* Compito a: Riscrivi il passo del testo sulle stime elettorali a partire da "Questa struttura numerica" e fino a "superiore a 30.", sostituendo "centrosinistra" con "centrodestra".

* Blocco di testo:

Attenzione, però, quelle previsioni sono una base di valutazione, perché interrogano le campionature riferendosi al nome della lista.
Ora, può essere anche che, a tre settimane dal voto, cioè nel momento in cui queste stime sono state realizzate, la composizione di tutte le citate liste abbia cominciato af incidere sulle risposte della stima, ma non completamente. Per cui, nella nostra valutazione, non saremo tanto fessi da accreditare Italia Viva dell’1,5%, indicato dalla stima, semplicemente perché, se mettiamo insieme Santangelo, la Martino, candidata di Nicola Caputo, la Zagaria, Smarrazzo, Adriano Telese, “li fanno” già loro i voti che valgono più della metà di quei 39mila che, secondo queste stime, vengono attribuiti nell’intera Regione al partito di Renzi.
Siccome noi non siamo nati ieri e, avrebbe detto Totò, abbiamo fatto il militare a Cuneo, e dunque sappiamo come si fanno i voti di preferenza alle elezioni regionali, Renzi lo valutiamo tra il 4,5 e il 5%, pari a 113.857 voti.
Ipotizziamo che il PD raggiunga il 15% a livello regionale, il che equivale precisamente a 364.344 voti. Qualcosa in meno rispetto a cinque anni fa, tenendo conto che le liste a sostegno di De Luca sono sensibilmente aumentate di numero.
Sempre guardando a queste stime statistiche, attribuiamo a De Luca un boom, quindi un 8%, pari a 250.486 voti.
Discutendo in questi giorni con Giosy Romano, uomo navigato, giustamente ottimista ma non un fanfarone, ci diceva che lui e i De Mita, con la lista Fare Democratico-Partito Popolare, puntano a raggiungere la cifra di circa 80mila voti, cioè il 3%.
Questa struttura numerica rappresentativa di un’ipotesi di consenso, assegna molto presumibilmente, la vittoria al centrosinistra. Questo non avverrebbe solo se De Luca fosse colpito improvvisamente da quei portaseccia che lui evoca qualche volta, al punto da riportare un voto personale inferiore del 10% rispetto a quello delle sue liste.
E non andiamo avanti perché è inverosimile. Con queste percentuali, dunque, vince De Luca, ma si può anche dire che il medesimo non maramaldeggia, cioè non prende quei voti (ma la nostra per il momento è solo una deduzione empirica di esperienza) che consentono alla sua maggioranza di conquistare un numero di seggi superiore a 30.
Dunque, qual è il problema? Bisogna attribuire queste 30 poltrone. Si applica il cosiddetto metodo D’Hondt e qui fanno irruzione sulla scena i cosiddetti divisori fissi, che poi non sono altro che l’indicazione singola di ognuno dei seggi attribuiti alla maggioranza.

* Dati da elaborare:
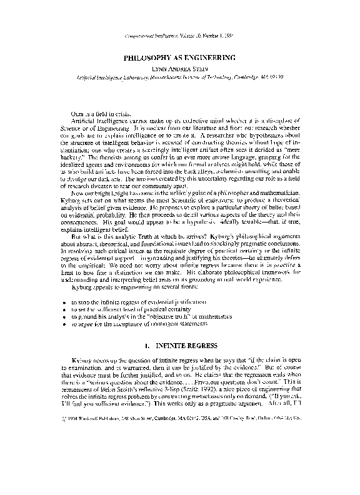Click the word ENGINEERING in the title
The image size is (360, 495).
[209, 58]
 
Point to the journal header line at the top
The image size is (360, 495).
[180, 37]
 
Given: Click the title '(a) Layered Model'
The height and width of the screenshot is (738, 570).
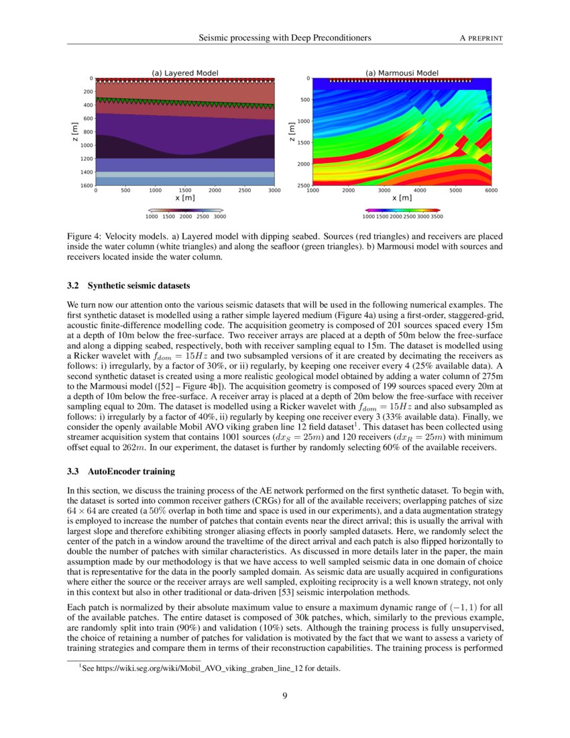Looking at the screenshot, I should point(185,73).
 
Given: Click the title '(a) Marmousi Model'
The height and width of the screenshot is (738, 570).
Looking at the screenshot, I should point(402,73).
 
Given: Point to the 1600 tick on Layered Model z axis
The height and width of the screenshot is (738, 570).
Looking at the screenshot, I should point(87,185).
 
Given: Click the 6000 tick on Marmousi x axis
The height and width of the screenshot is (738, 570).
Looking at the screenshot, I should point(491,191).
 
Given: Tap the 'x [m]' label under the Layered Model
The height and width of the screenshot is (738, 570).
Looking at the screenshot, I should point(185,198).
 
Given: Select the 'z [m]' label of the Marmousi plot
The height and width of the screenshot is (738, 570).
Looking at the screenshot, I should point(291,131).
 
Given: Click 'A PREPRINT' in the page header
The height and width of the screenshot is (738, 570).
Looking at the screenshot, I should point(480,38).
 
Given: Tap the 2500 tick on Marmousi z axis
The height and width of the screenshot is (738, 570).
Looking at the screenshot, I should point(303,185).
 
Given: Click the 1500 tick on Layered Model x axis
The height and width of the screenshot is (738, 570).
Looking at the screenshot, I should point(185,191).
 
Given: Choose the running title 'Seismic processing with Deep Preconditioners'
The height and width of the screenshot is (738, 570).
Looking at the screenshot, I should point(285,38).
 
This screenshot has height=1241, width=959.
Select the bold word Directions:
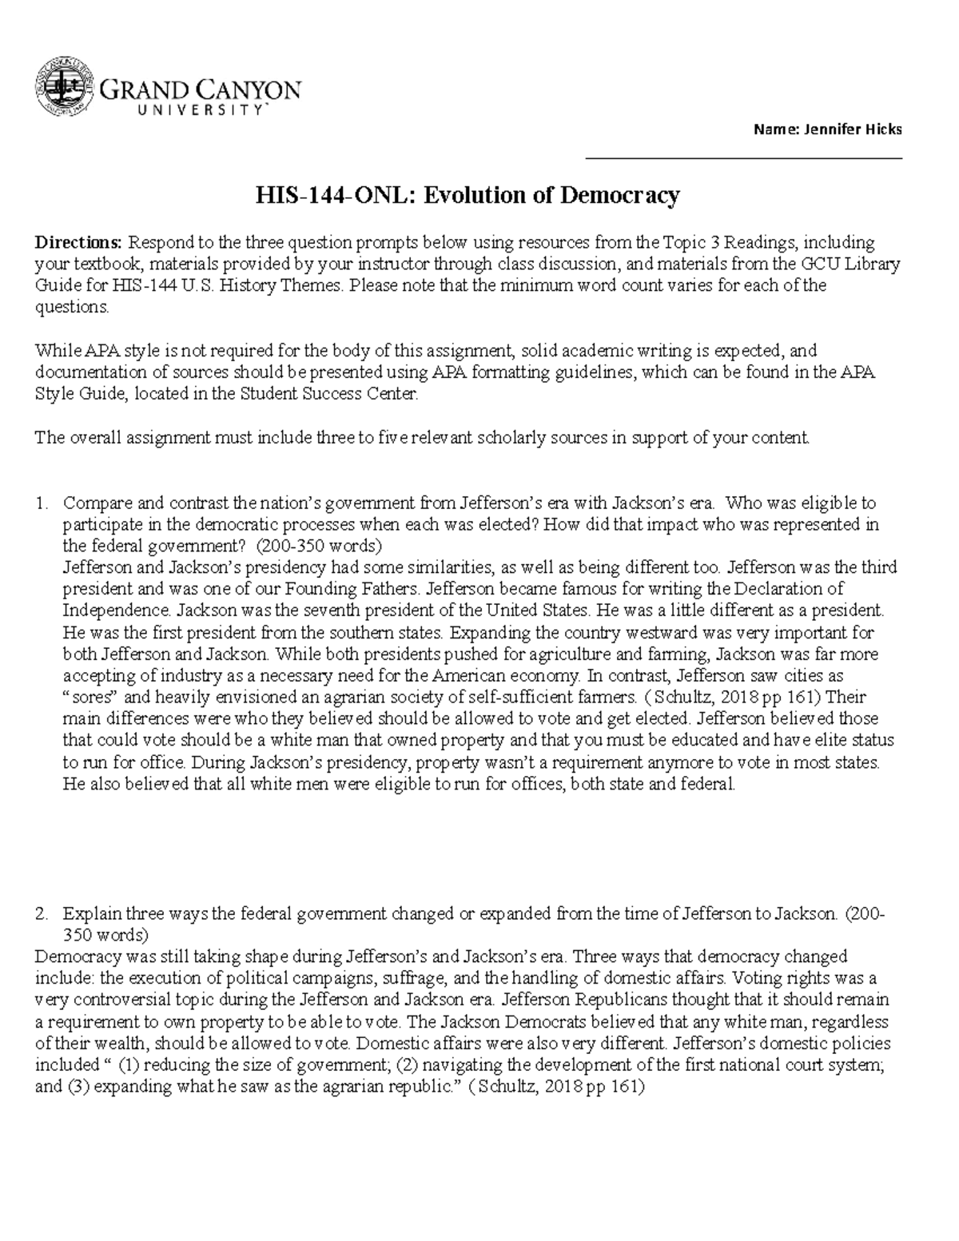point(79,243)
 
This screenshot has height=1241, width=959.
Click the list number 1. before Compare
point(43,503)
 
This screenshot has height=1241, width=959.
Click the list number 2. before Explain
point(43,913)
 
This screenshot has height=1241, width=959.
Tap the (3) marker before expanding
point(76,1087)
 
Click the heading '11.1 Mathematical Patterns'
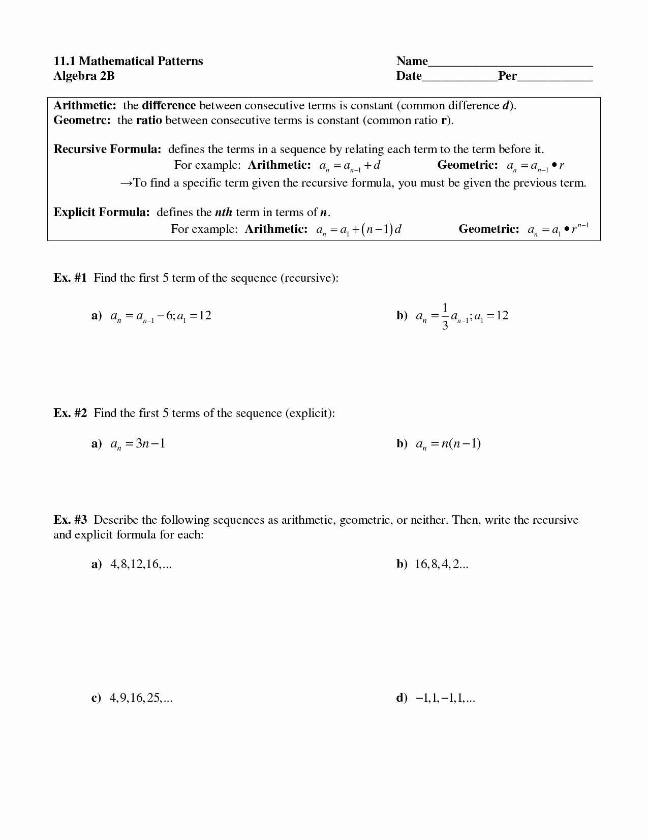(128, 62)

...

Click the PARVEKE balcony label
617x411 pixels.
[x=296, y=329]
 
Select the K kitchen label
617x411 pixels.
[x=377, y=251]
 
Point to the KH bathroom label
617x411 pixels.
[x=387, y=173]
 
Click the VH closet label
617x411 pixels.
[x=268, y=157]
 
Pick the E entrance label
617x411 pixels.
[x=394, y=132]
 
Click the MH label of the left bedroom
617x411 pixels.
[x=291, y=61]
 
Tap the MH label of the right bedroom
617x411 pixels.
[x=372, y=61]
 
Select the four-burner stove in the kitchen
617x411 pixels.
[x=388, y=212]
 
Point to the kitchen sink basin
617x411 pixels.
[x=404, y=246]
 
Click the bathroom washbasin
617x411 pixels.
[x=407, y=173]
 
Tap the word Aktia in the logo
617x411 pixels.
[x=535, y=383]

* Compito b: Riporta tutte le righe delle voci in cui compare la stringa "Layered". Le maiuscole e le minuscole contano.

* Soluzione a:
Questa struttura numerica rappresentativa di un’ipotesi di consenso, assegna molto presumibilmente, la vittoria al centrodestra. Questo non avverrebbe solo se De Luca fosse colpito improvvisamente da quei portaseccia che lui evoca qualche volta, al punto da riportare un voto personale inferiore del 10% rispetto a quello delle sue liste.
E non andiamo avanti perché è inverosimile. Con queste percentuali, dunque, vince De Luca, ma si può anche dire che il medesimo non maramaldeggia, cioè non prende quei voti (ma la nostra per il momento è solo una deduzione empirica di esperienza) che consentono alla sua maggioranza di conquistare un numero di seggi superiore a 30.

* Soluzione b:
Given: Click the title '(a) Layered Model'
Given: Point to the 1600 tick on Layered Model z axis
Given: Tap the 'x [m]' label under the Layered Model
Given: Click the 1500 tick on Layered Model x axis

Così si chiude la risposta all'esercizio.